SENTENCIA CONSTITUCIONAL 0595/2003-R
Fecha: 06-May-2003
I.1.1. Hechos que motivan el recurso
Fue citada con la convocatoria a la primera sesión del Concejo Municipal del 8 de enero de 2003, la que como Secretaria de ese Órgano Deliberante, debió firmarla, observando que en el segundo punto de la agenda se consignaba la elección de la directiva, razón por la que envió una nota al Presidente del Concejo objetando el orden del día por cuanto ella fue elegida Concejal Secretaria el 9 de enero de 2002 de acuerdo al art. 14 de la Ley de Municipalidades (LM). En la referida sesión argumentó que la elección de la directiva del Concejo Municipal realizada el 9 de enero de 2002 no podía ser modificada, posición que no fue puesta a consideración, abandonando por ello la sesión, la que prosiguió llevando a efecto la elección de la nueva directiva, mediante la Resolución 002/2003 de 8 de enero.

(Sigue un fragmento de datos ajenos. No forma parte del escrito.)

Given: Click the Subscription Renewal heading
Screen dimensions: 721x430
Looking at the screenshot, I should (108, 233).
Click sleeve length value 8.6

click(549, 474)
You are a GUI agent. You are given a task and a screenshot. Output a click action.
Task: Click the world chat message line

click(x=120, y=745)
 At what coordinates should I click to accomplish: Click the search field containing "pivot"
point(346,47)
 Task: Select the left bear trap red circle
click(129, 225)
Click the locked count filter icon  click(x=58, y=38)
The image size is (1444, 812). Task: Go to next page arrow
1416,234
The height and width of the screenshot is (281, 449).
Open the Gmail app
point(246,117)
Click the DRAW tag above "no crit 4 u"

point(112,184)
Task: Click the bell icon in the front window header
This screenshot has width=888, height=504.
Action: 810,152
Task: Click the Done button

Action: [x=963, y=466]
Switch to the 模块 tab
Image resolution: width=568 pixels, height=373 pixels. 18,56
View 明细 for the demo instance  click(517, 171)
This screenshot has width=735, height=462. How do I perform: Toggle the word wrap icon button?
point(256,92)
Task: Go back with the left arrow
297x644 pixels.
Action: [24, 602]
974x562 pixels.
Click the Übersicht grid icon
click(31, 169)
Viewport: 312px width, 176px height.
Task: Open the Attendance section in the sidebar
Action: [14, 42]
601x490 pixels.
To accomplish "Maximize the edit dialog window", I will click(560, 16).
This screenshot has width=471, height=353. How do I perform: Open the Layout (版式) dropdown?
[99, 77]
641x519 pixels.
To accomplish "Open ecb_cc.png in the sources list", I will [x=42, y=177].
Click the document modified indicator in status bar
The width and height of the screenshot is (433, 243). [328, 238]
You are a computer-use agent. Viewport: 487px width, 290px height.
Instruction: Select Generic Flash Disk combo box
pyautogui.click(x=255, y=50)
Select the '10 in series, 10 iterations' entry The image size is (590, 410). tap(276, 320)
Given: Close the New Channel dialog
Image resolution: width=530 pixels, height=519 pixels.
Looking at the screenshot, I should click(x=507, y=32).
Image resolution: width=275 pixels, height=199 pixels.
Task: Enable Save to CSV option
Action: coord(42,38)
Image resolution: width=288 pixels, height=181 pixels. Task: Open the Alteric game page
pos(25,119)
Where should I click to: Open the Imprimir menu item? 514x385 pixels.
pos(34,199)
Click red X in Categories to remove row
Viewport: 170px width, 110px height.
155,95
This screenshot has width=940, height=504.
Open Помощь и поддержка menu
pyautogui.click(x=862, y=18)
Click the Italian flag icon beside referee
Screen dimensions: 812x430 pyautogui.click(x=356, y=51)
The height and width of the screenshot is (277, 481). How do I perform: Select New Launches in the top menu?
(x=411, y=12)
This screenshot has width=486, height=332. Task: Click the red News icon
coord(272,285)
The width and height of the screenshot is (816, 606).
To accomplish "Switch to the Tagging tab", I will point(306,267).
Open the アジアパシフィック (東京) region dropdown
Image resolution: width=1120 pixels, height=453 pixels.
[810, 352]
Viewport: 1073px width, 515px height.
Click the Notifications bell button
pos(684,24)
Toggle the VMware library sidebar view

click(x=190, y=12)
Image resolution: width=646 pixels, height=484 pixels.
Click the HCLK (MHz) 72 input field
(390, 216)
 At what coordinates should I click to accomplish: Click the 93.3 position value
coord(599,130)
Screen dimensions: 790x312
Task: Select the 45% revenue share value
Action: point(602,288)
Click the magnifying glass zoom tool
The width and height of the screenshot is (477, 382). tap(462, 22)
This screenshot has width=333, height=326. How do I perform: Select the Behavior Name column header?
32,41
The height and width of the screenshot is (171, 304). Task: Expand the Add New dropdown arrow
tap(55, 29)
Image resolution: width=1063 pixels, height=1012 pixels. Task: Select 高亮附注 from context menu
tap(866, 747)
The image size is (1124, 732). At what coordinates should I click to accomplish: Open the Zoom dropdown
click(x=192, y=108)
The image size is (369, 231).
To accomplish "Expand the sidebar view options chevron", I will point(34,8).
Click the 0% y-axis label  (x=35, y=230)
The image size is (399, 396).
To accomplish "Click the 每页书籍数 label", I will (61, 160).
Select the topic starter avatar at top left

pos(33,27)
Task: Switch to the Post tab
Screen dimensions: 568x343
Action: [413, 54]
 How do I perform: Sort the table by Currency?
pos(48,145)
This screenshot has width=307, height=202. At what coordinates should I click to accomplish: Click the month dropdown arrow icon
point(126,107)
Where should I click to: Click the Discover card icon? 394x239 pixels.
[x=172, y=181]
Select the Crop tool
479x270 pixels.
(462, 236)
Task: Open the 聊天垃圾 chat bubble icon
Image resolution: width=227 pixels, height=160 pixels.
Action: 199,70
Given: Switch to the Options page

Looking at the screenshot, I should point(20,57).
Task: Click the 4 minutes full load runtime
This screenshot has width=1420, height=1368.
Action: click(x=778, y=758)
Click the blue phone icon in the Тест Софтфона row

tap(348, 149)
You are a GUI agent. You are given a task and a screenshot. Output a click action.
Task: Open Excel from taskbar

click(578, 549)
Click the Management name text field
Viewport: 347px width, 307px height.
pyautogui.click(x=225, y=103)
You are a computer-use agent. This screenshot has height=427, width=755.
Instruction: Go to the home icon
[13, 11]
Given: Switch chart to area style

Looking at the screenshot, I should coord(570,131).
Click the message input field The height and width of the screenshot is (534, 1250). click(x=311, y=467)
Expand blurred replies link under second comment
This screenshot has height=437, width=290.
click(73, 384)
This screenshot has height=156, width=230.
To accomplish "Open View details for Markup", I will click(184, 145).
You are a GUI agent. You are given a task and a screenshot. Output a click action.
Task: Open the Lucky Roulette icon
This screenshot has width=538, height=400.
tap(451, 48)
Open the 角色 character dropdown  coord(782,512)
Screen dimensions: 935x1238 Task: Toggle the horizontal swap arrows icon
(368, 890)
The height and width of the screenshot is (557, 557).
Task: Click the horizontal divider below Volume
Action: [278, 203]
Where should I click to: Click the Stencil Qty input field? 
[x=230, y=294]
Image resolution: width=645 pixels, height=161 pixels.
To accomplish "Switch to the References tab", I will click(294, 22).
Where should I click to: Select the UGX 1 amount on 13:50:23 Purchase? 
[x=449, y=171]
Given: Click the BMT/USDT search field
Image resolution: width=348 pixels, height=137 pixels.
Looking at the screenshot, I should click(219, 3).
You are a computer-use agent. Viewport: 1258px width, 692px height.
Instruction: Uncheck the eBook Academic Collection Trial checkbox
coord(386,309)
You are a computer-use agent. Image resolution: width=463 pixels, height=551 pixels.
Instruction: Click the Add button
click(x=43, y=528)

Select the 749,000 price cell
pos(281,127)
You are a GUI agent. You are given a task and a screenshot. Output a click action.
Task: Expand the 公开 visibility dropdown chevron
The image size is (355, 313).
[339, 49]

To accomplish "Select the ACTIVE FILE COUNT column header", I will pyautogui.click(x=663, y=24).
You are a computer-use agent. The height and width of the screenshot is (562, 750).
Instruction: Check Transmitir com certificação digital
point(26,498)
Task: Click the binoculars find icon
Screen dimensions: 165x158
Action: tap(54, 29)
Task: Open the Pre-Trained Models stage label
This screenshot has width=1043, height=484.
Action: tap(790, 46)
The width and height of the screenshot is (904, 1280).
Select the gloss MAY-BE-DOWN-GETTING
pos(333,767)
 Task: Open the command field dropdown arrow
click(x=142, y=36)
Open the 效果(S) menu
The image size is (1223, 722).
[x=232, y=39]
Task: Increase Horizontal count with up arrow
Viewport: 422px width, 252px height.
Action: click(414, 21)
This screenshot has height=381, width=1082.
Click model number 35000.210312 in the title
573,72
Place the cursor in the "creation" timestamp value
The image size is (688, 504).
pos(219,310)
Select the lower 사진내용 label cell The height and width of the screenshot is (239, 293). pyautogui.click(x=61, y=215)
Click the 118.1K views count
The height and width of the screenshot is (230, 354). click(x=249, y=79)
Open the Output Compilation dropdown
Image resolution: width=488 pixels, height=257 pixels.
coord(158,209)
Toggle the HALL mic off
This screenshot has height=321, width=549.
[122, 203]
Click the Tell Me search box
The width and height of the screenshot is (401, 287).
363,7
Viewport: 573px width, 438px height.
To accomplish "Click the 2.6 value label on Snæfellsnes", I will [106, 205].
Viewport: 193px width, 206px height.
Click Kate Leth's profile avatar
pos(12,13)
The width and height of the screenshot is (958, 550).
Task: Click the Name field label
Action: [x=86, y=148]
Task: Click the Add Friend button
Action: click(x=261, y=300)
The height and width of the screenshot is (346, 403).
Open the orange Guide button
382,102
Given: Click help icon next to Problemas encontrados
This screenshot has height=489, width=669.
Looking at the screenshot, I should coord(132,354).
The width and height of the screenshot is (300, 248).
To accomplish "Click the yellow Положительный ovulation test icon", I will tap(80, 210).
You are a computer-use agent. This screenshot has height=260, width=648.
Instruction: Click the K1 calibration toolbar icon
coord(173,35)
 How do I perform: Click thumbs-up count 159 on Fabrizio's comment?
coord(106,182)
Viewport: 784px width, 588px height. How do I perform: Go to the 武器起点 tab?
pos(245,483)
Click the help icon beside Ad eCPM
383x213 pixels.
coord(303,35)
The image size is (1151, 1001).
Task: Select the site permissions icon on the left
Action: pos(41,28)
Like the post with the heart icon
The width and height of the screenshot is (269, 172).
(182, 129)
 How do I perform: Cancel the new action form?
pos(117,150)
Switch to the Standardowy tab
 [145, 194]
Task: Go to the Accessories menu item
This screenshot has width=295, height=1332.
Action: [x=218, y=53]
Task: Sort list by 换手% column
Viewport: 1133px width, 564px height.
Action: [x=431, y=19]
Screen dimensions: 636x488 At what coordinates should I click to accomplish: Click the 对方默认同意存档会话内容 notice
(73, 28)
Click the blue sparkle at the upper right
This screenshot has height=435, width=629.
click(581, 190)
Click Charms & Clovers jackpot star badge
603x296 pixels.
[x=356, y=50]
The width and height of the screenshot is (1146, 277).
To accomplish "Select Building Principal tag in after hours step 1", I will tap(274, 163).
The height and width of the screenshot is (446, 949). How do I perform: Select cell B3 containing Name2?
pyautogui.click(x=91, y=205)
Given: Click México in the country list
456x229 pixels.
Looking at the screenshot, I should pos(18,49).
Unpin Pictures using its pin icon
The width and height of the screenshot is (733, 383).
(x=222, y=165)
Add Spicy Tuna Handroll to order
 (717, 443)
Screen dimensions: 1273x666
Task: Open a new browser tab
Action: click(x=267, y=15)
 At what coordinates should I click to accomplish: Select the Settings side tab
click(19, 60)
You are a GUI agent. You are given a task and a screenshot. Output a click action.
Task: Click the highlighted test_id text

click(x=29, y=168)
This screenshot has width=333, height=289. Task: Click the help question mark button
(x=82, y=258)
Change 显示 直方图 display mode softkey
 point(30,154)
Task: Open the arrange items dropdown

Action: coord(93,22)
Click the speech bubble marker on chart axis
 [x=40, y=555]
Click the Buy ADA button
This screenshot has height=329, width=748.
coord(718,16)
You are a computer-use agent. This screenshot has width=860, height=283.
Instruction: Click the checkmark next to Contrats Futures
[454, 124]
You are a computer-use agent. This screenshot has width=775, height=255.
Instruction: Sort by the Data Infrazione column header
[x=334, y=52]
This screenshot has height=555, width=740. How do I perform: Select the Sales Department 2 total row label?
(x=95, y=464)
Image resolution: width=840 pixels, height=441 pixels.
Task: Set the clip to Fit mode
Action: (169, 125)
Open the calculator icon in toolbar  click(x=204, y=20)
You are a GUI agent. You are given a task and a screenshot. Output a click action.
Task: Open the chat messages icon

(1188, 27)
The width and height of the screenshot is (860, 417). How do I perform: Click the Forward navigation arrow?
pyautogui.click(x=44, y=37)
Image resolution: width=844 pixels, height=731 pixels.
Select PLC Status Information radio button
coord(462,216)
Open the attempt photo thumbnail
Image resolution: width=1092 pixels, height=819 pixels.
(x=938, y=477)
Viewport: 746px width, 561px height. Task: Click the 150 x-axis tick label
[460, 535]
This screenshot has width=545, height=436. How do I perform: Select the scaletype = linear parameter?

Añade que de la mencionada Resolución, solicitó su reconsideración al Presidente del Concejo Municipal, pidiendo su restitución al cargo de Concejala Secretaria, que fue rechazada por Resolución 18/03, fundando su negativa en el hecho de que su persona renunció al cargo de Presidenta y asumió luego la Secretaría, lo que significó la pérdida del beneficio que otorga el art. 14 LM, además de que no demandó oportunamente la modificación del art. 76 del Reglamento Interno de Funcionamiento y de Debates (RIFD), existiendo consentimiento tácito.
Refiere que el art. 14 LM determina que el Concejo Municipal elegirá a su directiva en su primera sesión, pero no especifica si ello se producirá cada año o luego de vencido el mandato de los concejales. Es así que para evitar confusiones, aclaró que el art. 76 RIFD se refería a cada gestión anual, pero el Tribunal Constitucional, a través de su Sentencia 34/2002 de 2 de abril, declaró inconstitucional el art. 24 del Reglamento General del Concejo Municipal de La Paz, cuyo contenido es similar al mencionado art. 76 RIFD, de modo que debía entenderse que las directivas durarían por todo el tiempo del mandato de los concejales. Pese a ello, las autoridades recurridas rechazaron su solicitud de reconsideración, violando los principios de legalidad, legitimidad y del debido proceso.